Common tiene multitud de significados: tierras comunales, derechos comunales, gente común, sentido común. En 1958, John Manwood publicó A Treatise and Discourse on the Lawes of the Forest [Tratado y discurso sobre las leyes del bosque] en el que trató de responder a la pregunta de «qué es lo común y a qué llamamos común»:

Se toma el nombre de común, de la comunidad, de lo comunal, de la participación o hermandad [fellowship]; porque comúnmente, donde los hombres tienen derechos de pasto [common of pasture] para la alimentación de sus animales y ganado, el ganado suele apacentar de modo comunal.

Ciento cincuenta años después, se publicó una cuarta edición, «corregida y aumentada», en la que aparecía este pasaje, si bien desprovisto del término «hermandad» [fellowship][491]. De este modo, la codificación textual de la comunalización quedaba malinterpretada y reducida: se cerraban los posibles significados del texto con la eliminación de un poderoso término que representa reparto, agencia e igualdad.

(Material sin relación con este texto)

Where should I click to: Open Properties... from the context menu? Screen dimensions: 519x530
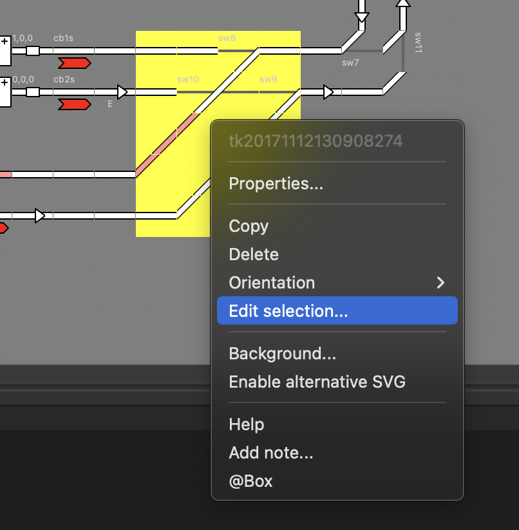coord(276,184)
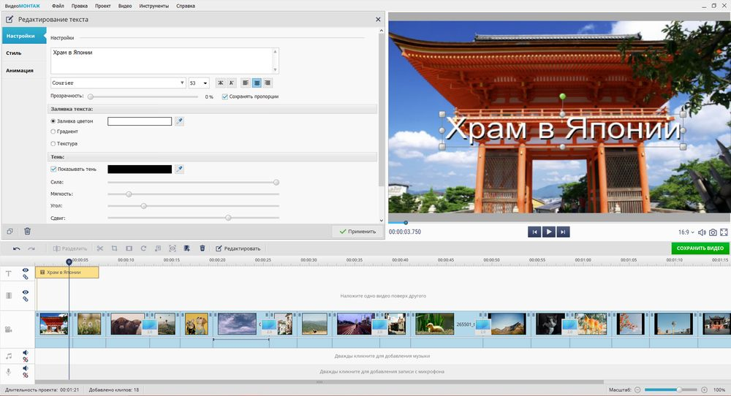Open the Courier font dropdown
Image resolution: width=731 pixels, height=396 pixels.
pos(118,83)
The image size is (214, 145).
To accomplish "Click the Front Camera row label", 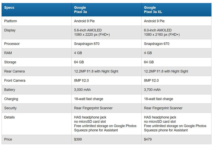I will tap(15, 80).
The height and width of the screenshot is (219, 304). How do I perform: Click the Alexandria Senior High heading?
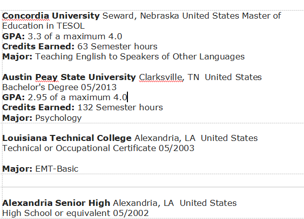[x=56, y=203]
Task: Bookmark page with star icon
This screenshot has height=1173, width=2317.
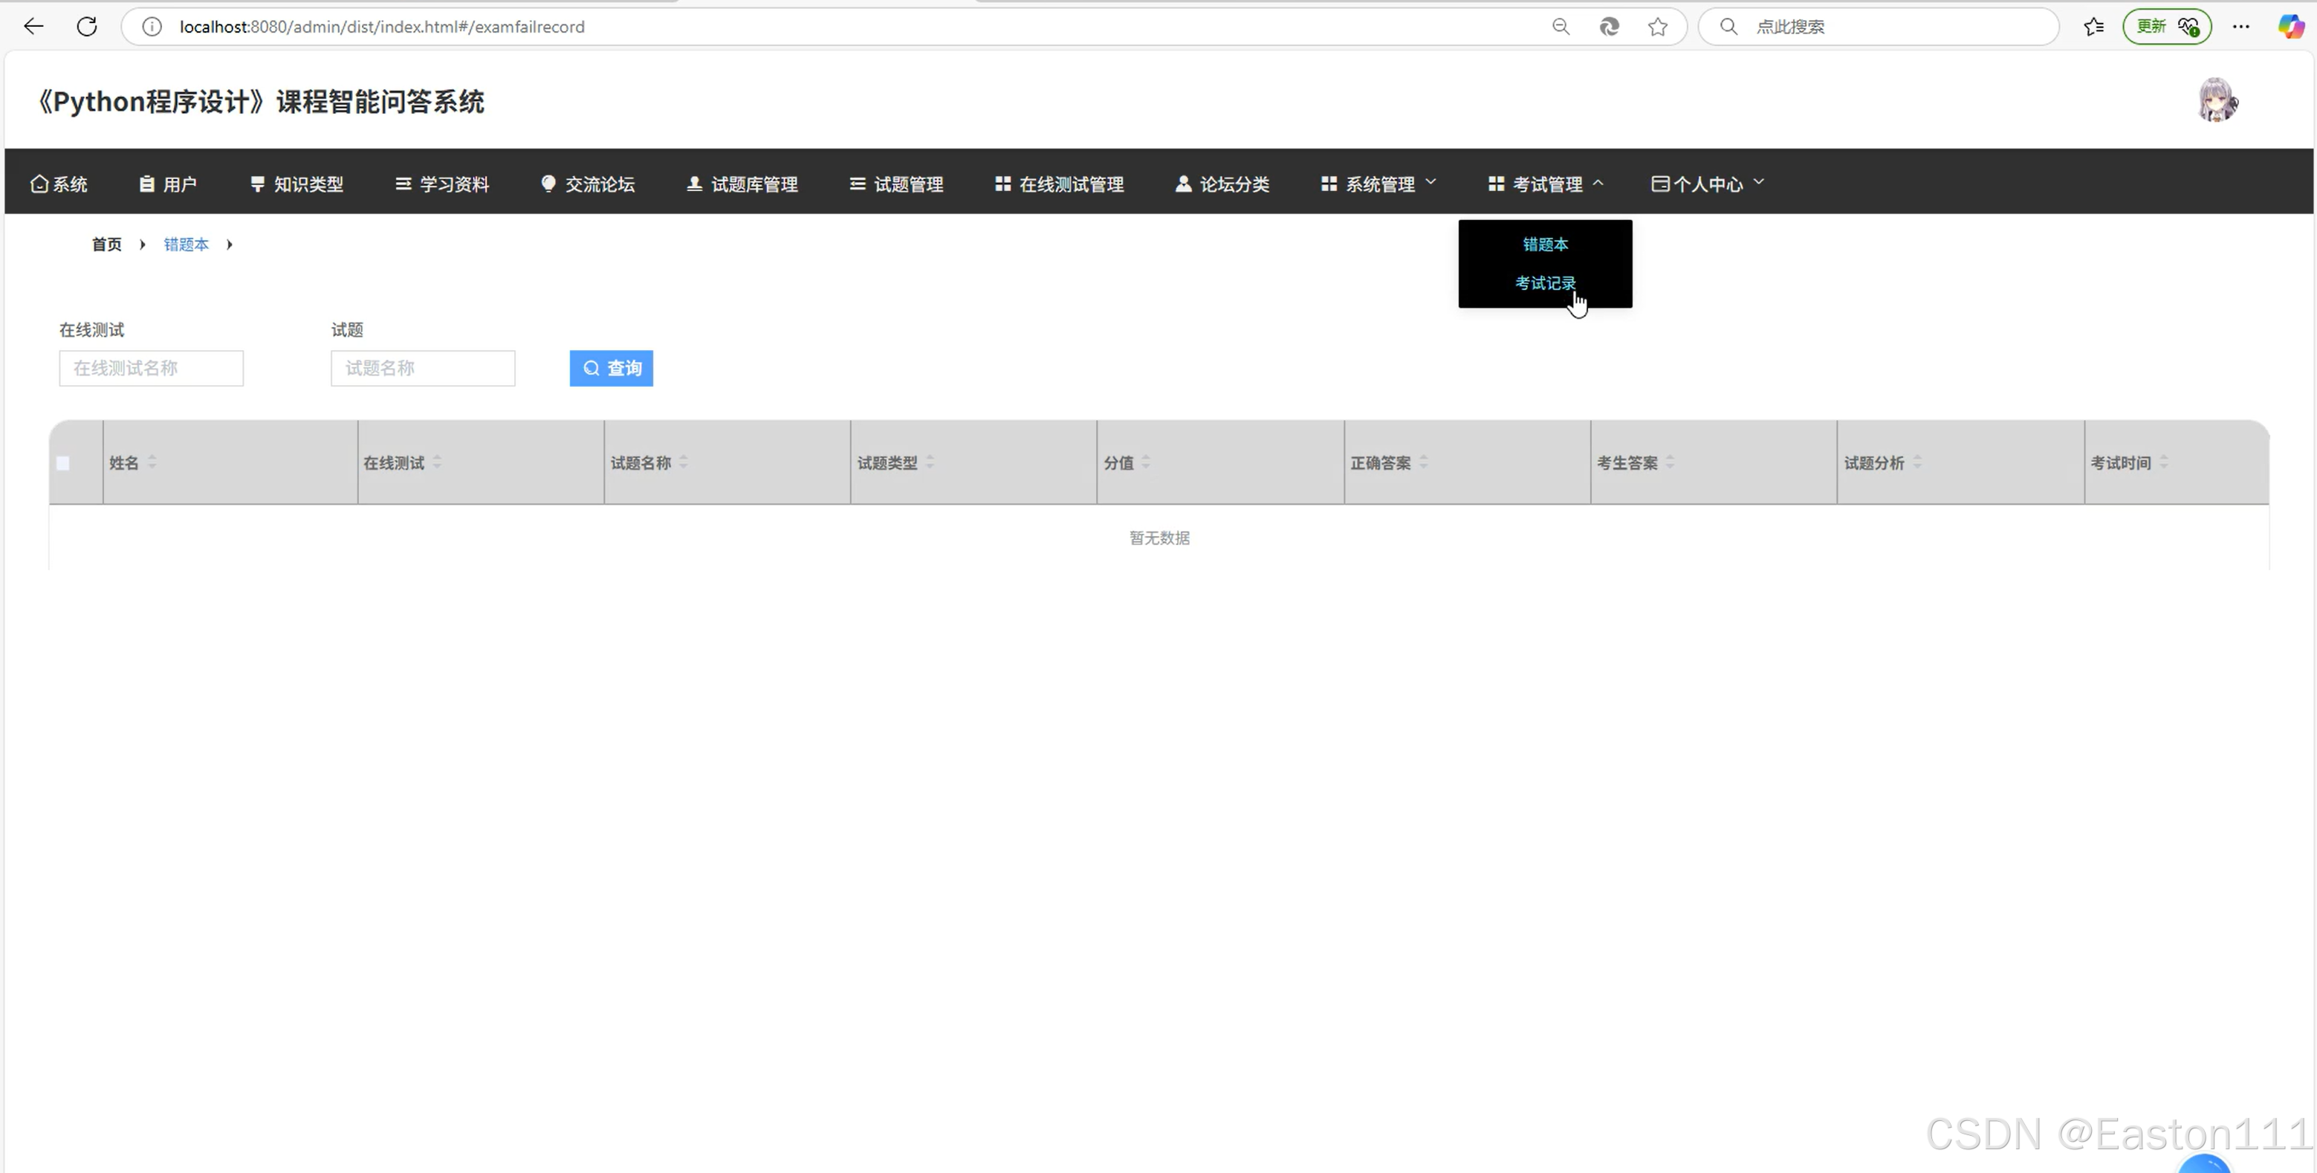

Hablar de los comunes como si fueran recursos naturales es como mínimo engañoso y puede llegar a ser peligroso: los comunes son una actividad y, en cualquier caso, expresan relaciones sociales inseparables de las relaciones con la naturaleza. Sería mejor conservar la palabra como verbo, como actividad, antes que como un nombre, un sustantivo. Pero aquí hay también una trampa. Los capitalistas y el Banco Mundial preferirían que utilizáramos el hacer-común como modo de socializar la pobreza y así poder privatizar la riqueza. El hacer-común del pasado, el trabajo previo de nuestros antecesores, sobrevive como legado en la forma de capital, y esto también debe ser reclamado en nuestra constitución. El artículo LXI, en el que se otorga libertad sobre las communia totius terrae,[492] proporciona el derecho de resistencia frente a la realidad de un planeta de ciudades miseria, comunidades cercadas y terror sin fin.

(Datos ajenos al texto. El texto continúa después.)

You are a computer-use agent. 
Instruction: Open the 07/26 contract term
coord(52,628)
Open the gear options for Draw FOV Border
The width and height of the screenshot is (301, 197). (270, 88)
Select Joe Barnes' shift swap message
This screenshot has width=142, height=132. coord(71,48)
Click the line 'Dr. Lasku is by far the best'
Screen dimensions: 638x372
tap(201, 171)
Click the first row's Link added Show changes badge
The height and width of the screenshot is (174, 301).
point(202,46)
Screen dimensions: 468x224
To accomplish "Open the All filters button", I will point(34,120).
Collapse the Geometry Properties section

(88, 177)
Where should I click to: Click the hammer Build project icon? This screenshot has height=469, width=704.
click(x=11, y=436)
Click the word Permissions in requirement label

Tres proposiciones saltan a la arena en lo tocante a las masas, las ideas y la voluntad de contribuir a ese común planetario. Una: hay ahora más proletarios sobre la faz de la tierra, tanto en términos relativos como absolutos, que en cualquier otro momento de la historia, así que incluso si los conservadores hacen sonar la trompeta «del fin de la historia», la clase que puede acabar con todas las clases es una posibilidad democrática. Dos: hay movimientos activos del hacer-común humano y demandas globales de distribución de la riqueza y de salvaguarda de los recursos comunes en cada continente, desde los movimientos de huertos urbanos hasta los intercambios internacionales de hidrocarburos, proyectos todos ellos de un comunismo autónomo real. Tres: existe un movimiento activista que lucha contra el imperialismo estadounidense. Estas proposiciones exigen que nos levantemos y nos pongamos en marcha, ya que si las dejamos solas terminarán en derrota o en desastre. Las Cartas de Libertades no implican lamentaciones ni añoranza, ciertamente tampoco implican una reinstauración del medievalismo y, desde luego, nuestro deber no es llevar a cabo sus promesas aunque, como este libro ha pretendido demostrar, permanezcan vivas para ayudarnos a cumplir las nuestras.